Exercise directions: Each line of the listing where the string "Blader" appears is to be identified and copied.

Excerpted data:
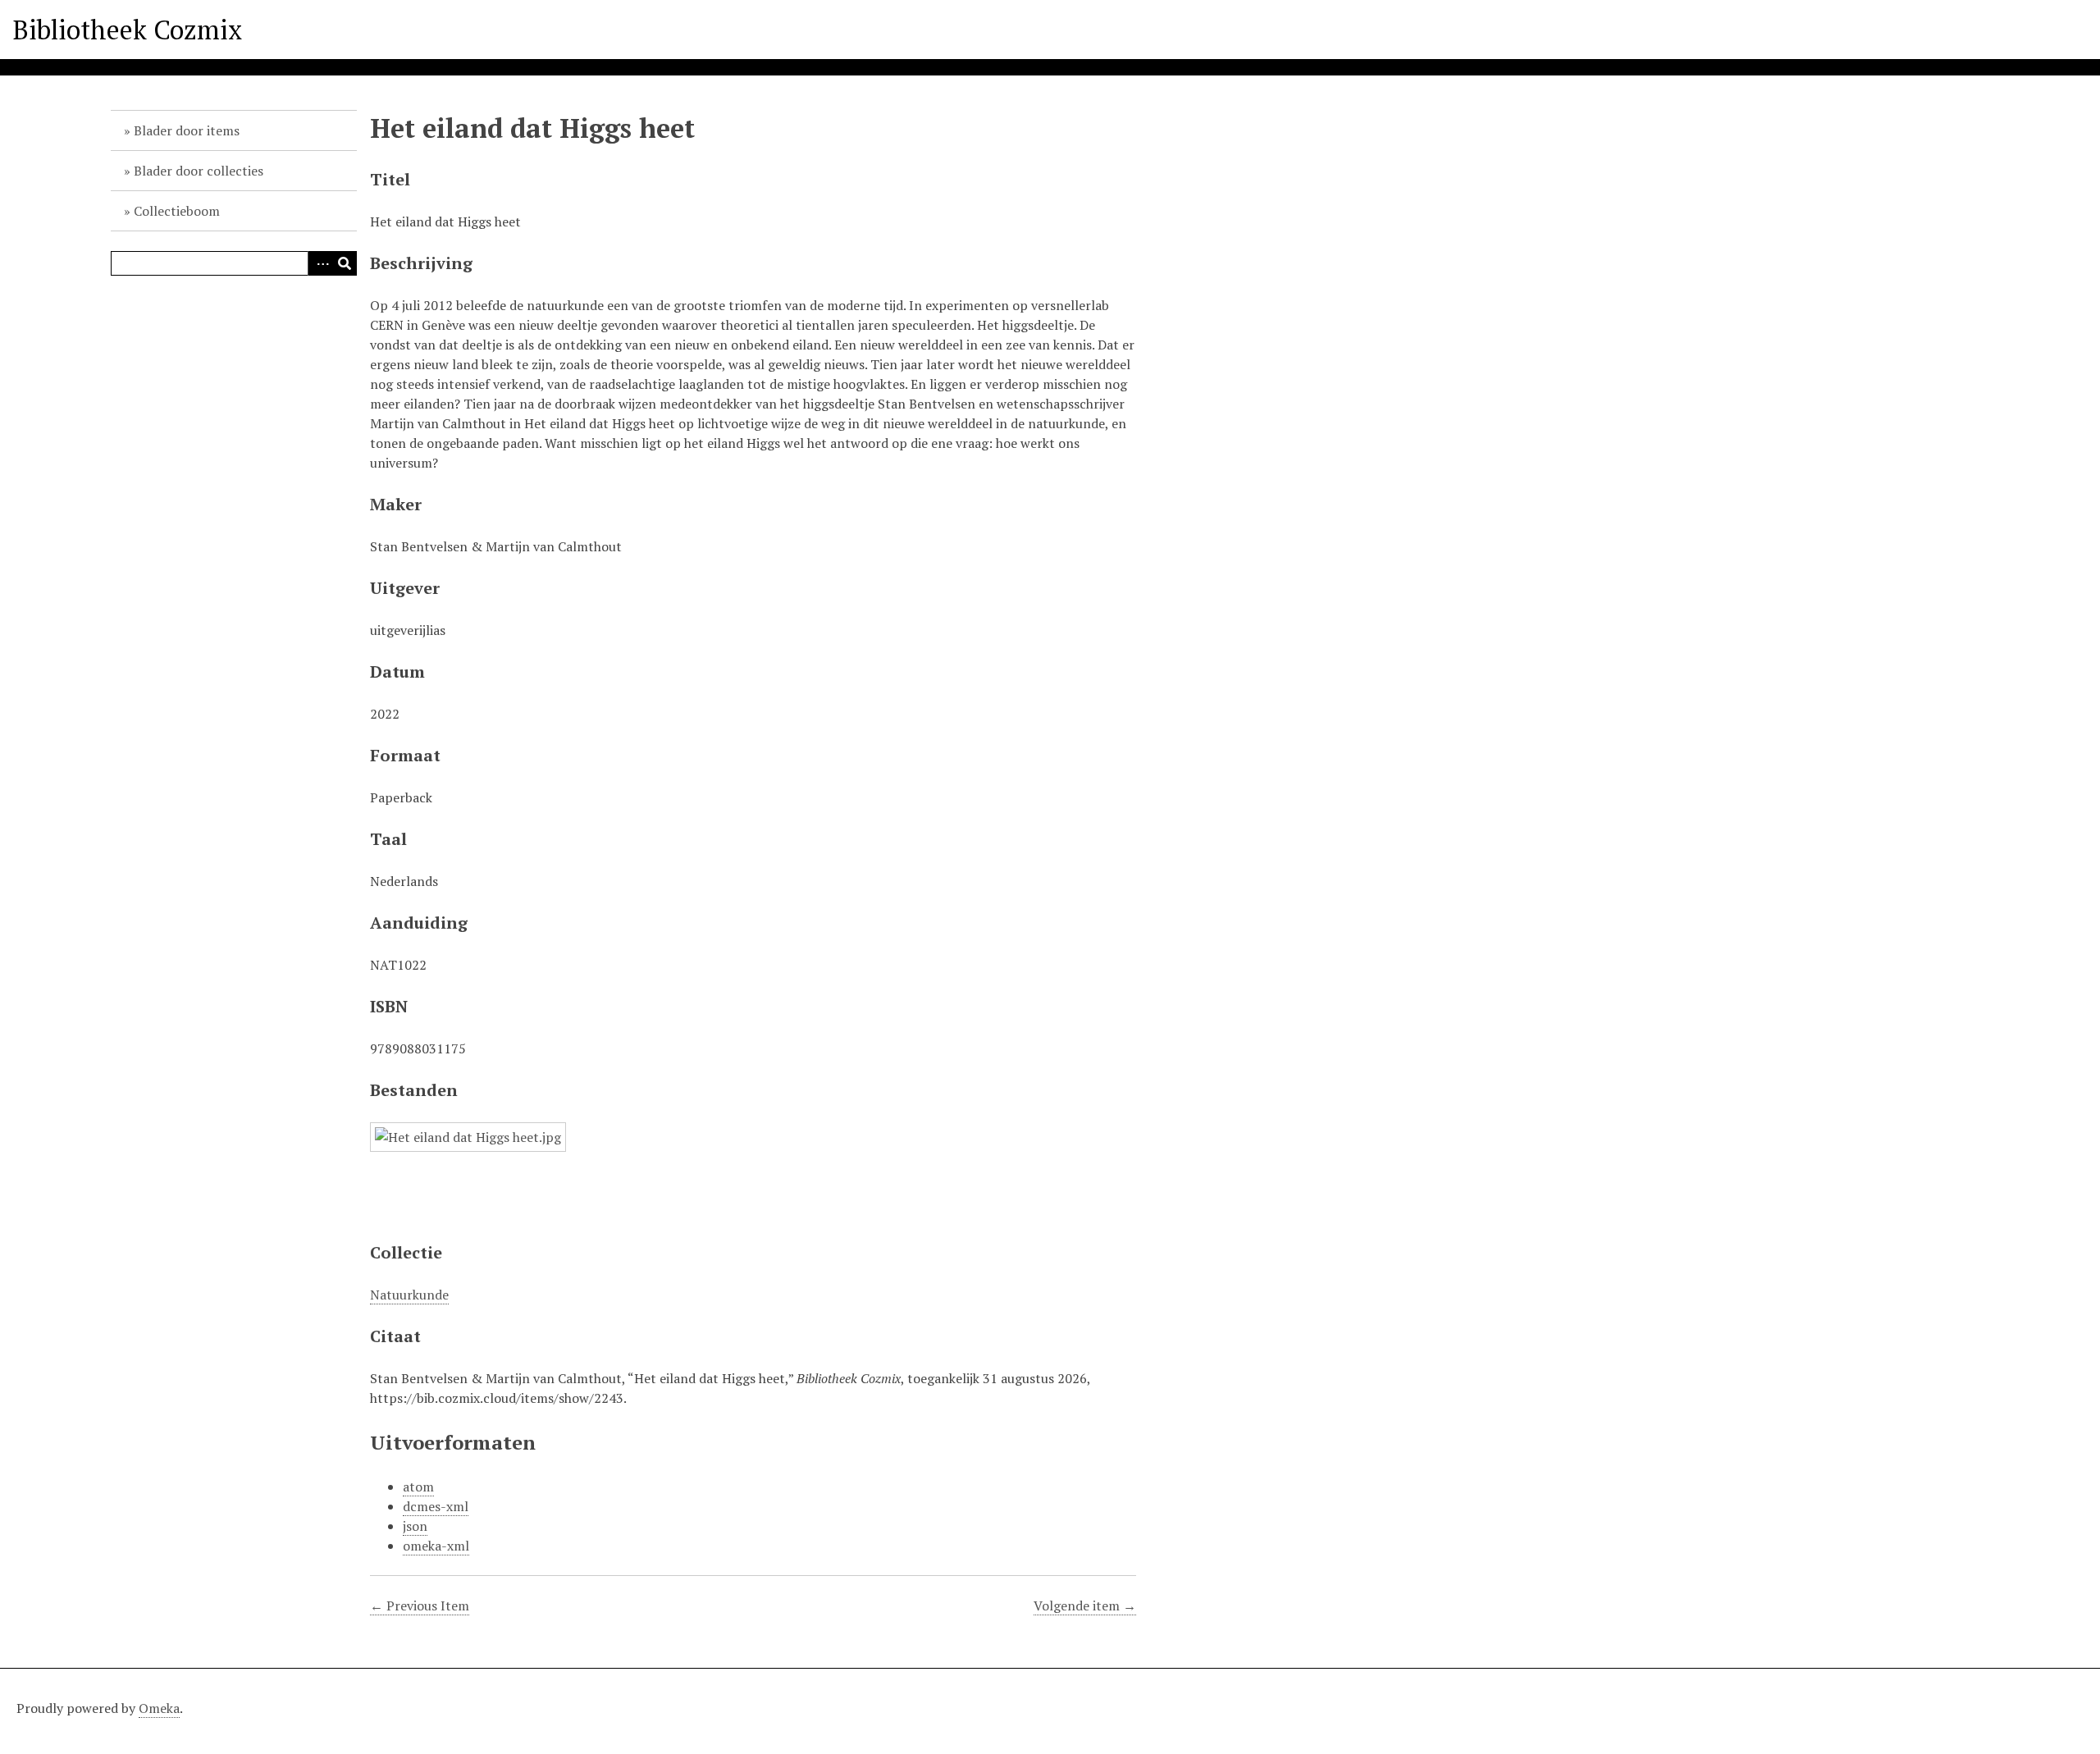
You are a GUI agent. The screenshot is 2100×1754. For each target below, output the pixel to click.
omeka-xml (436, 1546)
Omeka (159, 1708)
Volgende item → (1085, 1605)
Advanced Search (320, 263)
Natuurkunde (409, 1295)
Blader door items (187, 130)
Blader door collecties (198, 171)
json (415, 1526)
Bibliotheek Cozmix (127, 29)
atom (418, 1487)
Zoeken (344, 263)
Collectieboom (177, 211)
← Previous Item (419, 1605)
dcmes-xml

--

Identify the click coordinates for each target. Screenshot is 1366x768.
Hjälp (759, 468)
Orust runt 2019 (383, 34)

Exercise answer:
Blader door items (187, 130)
Blader door collecties (198, 171)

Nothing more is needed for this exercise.